If we take another time derivative, we can use (*) to get rid of the term that involved the divergence. I have a feeling that this part is relevant to part 2.

 

[fluidistic]

Thank you fzero.
I just don't know how to compute $$\frac{\partial }{\partial t}i \vec \nabla \times \vec H$$.
I think I could try to workout the rest (I've noticed the identity you talk about as $$\vec \nabla \times (\vec \nabla \times \vec H )=\vec \nabla (\vec \nabla \cdot \vec H ) - \triangle \vec H$$.)

 

[fzero]

Thank you fzero.
I just don't know how to compute $$\frac{\partial }{\partial t}i \vec \nabla \times \vec H$$.
I think I could try to workout the rest (I've noticed the identity you talk about as $$\vec \nabla \times (\vec \nabla \times \vec H )=\vec \nabla (\vec \nabla \cdot \vec H ) - \triangle \vec H$$.)
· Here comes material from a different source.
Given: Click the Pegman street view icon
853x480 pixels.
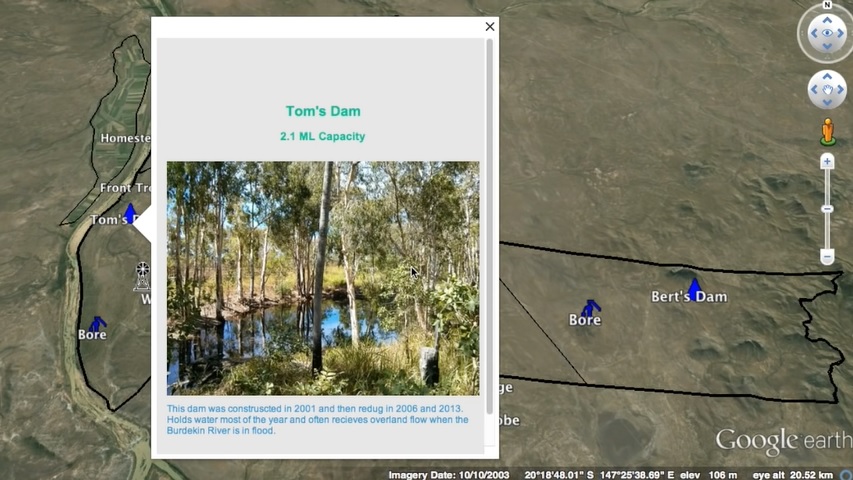Looking at the screenshot, I should pyautogui.click(x=827, y=131).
It's simple because the derivatives commute:

$$\frac{\partial }{\partial t}i \vec \nabla \times \vec H = i \vec \nabla \times \frac{\partial \vec H}{\partial t} = i \vec \nabla \times ( i \vec \nabla \times \vec H ),$$

where in the last step, we used (*).

 

[fluidistic]

Thanks a lot fzero. I solved part 1), though I'd like a clarification about when you said "So H almost satisfies the wave equation".
I've showed (and you probably did too) that $$\frac{\partial \vec H}{\partial t}$$ satisfies the wave equation. As it is linear, any derivative is also a solution, but I'm not sure -though I strongly believe- that $$\vec H$$ also satisfies it.
So why did you use to word "almost"?

I'll try part 2) now.

 

[fzero]

$$\vec{H}$$ satisfies

$$\frac{\partial^2 \vec{H}}{\partial t^2} - \Delta \vec{H} = - \nabla (\nabla \cdot \vec{H}).$$

That's what I mean by "almost." Part 2 of the question addresses a condition under which $$\vec{H}$$ actually does satisfy the wave equation.